What is needed here is each entry reproduced exactly, without its pictures.

** MATERIAL FOR THIS EXERCISE follows **

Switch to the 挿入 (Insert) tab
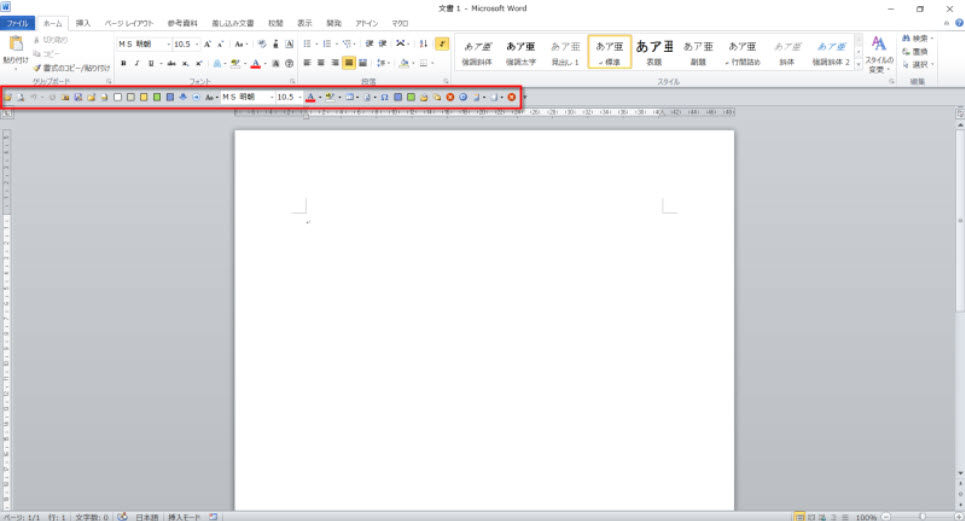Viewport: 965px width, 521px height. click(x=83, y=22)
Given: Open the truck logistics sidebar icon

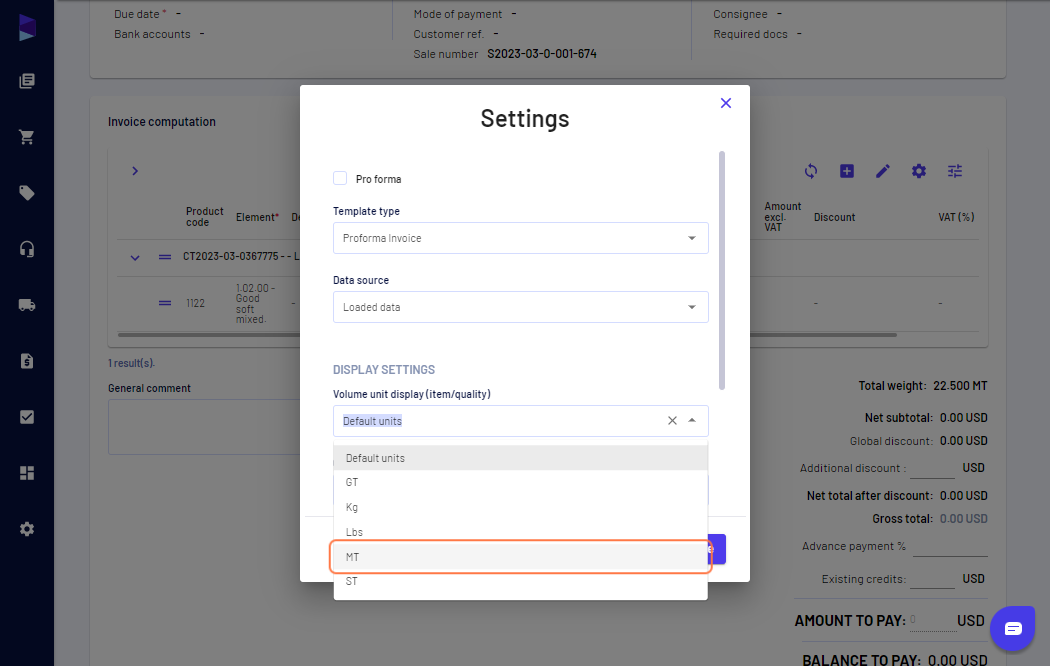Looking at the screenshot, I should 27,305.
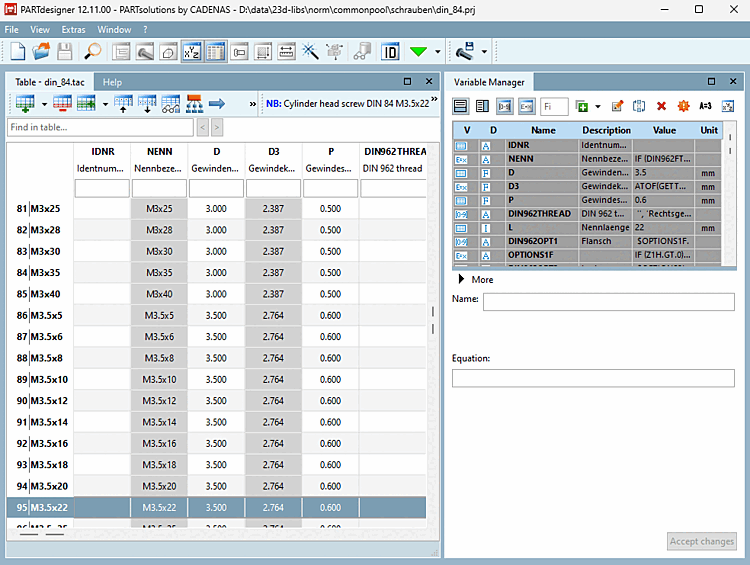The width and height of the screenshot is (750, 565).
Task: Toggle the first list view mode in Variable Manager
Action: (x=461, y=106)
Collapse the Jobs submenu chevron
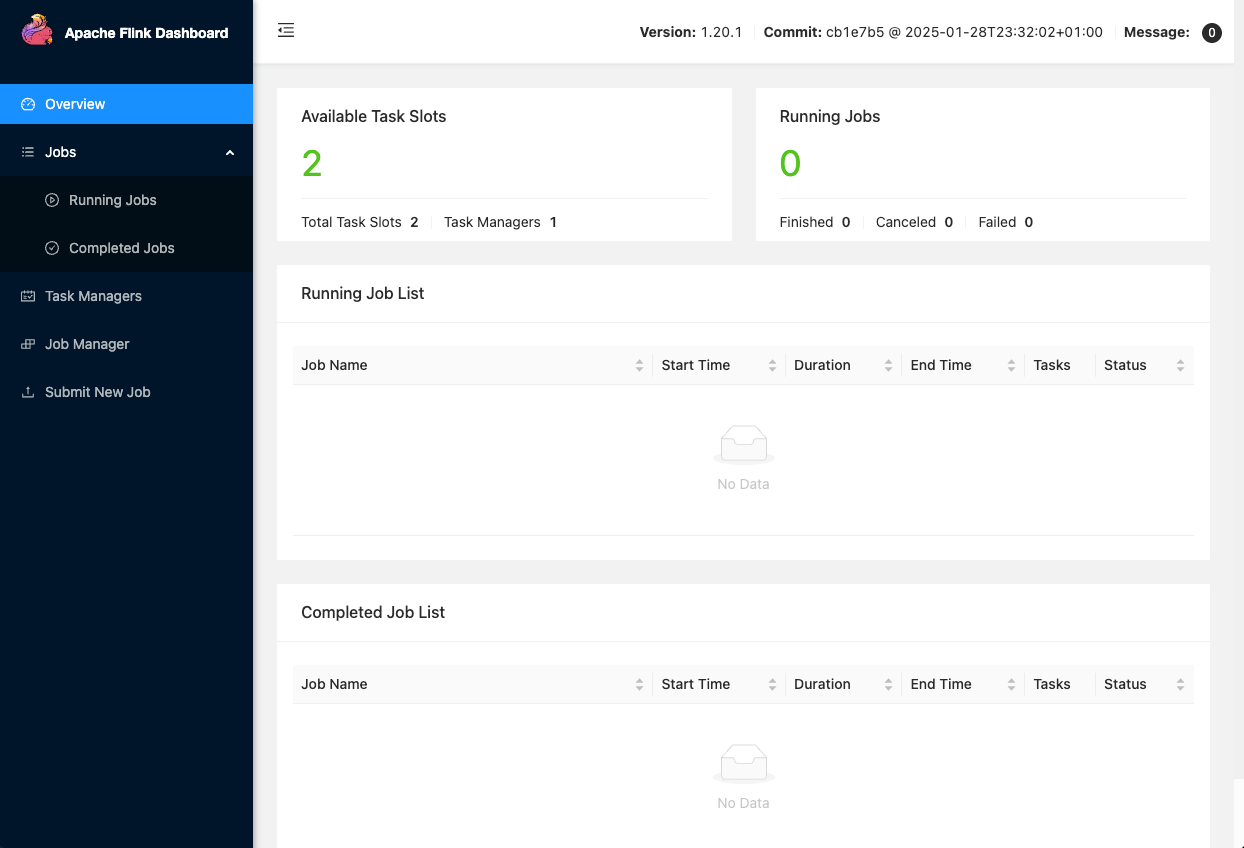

** End of MATERIAL FOR THIS EXERCISE **

ANSWER TO THIS PROBLEM:
Switch to the 挿入 (Insert) tab
Viewport: 965px width, 521px height. click(x=83, y=22)
Given: Open the truck logistics sidebar icon

Looking at the screenshot, I should 27,305.
The width and height of the screenshot is (750, 565).
Task: Toggle the first list view mode in Variable Manager
Action: (x=461, y=106)
Collapse the Jobs submenu chevron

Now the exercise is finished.